Overall Ambisonics complements other aspects of nextGen PS3 game audio, like good quality sample-rate-conversion – rather than the noisy LERPs still sadly common on PCs – plus modern psychoacoustically-modelled decompression, and phase-coherent 512 band filtering on each voice. There’s so much CPU power on PS3 that all this, and multiple reverbs, can run on a single SPU (Synergistic Processing Element, an eighth of the PS3’s Cell processor array) with time to spare.
There are six independent reverb units running in the PS3 version, versus two stereo ones on Xbox360. These are not just for reflections in tunnels or when you get close to trackside objects – they works beautifully for reflections from other vehicles too, and give exciting effects when the car goes out of control – the sort of emergent behaviour you look forward to getting when you combine several advanced systems in one game!
What kind of decoding are you doing? (are you using shelf filters?, are you aiming at ITU speaker layouts?)
We have per-voice FIR filters but we are not using them as much as we could, and plan more research into this – listening tests will be crucial, and we have to cope with the world as it is, for our customers, rather than as we’d like it in a lab.
The HDMI 7.1 on PS3 already allows us to have six speakers in a regular hexagon, ideal for Ambisonics, without breaking the Blumlein stereo panning rules or Dolby cinema guidelines (so the front centre and sub are available for audio conceptually outside the soundfield, like co-driver calls, checkpoint notifications and front-end sounds).
5.1 has to be a compromise in any game, because ITU leaves big holes at the sides and rear which matter much more in games than films. In a game you really need audio to tell you what’s happening outside your narrow TV or monitor view. So we use a compromise between ITU and quad layouts if listeners are limited to compressed AC3 or 5.1 over HDMI, and some gain tweaks to improve consistency. We did consider giving people a choice of speaker layouts, or implementing auto-calibration, but the design team reckoned there were enough audio options – in the PS3 dashboard as well as in the game – for the time being, without adding more.
What kind of backup / help would you like to see from the ambisonics community for extending the use of ambisonics in gaming? (documentation? code libraries?…)
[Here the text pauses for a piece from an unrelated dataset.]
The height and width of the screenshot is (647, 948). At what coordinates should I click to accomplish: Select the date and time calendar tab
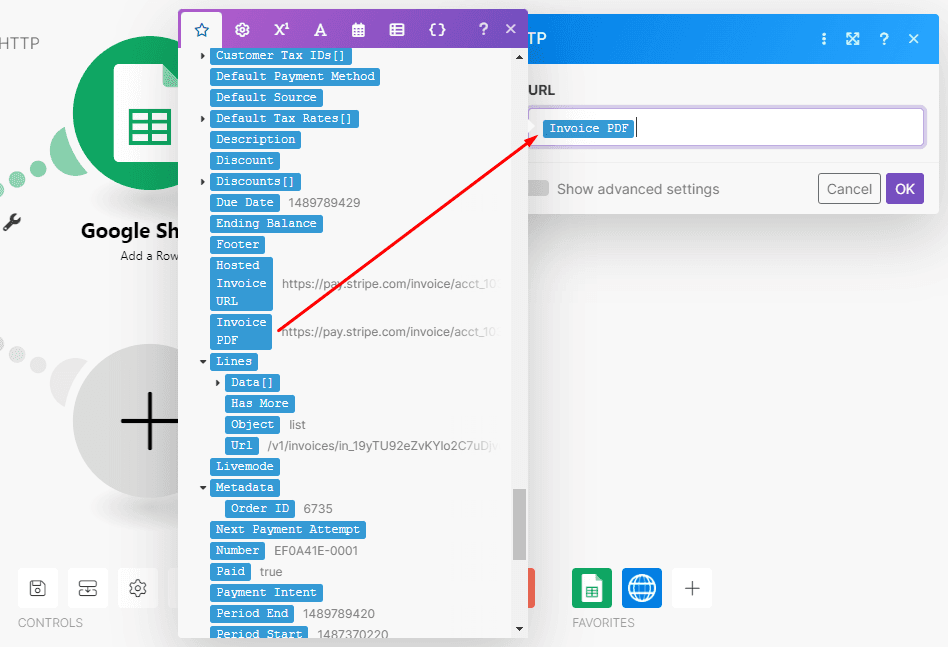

The more people using Ambisonics, demonstrating its value and sharing ideas, the better. We’ve only got so much time and this is just one aspect of our Central Tech Audio team effort. We already co-operate with open-source developers and while console development NDAs limit code sharing to some extent, I’m sure it’s not just Codemasters games that will benefit. We’re always looking out for good C++ programmers who understand audio, to expand our pool of specialists in the development studio, so if you’re keen to turn a hobby into a career it’s certainly worth filling in the speculative application form at http://www.thenewbreed.info – saying you heard about Codemasters Audio via Ambisonia.com, of course
Are you planning on using Ambisonics in other games?
Yes, and we plan to do much more with moving soundfields, impulse response reverbs and dynamic reflections, as well as true 3D on speakers and headphones. The Ambisonic support in DiRT PS3 is just a first step, though an exciting one.
Would be great to have some B-Format material to publish on Ambisonia.com … if you ever get around to extracting B-Format, please do let me know.
Will do, but don’t hold your breath. Your best bet for the time being is to find a well-configured PS3 with HDMI in 7.1 on matched speakers, and hear the game respond to you directly. It’s a lot of fun, especially if you’re a good listener.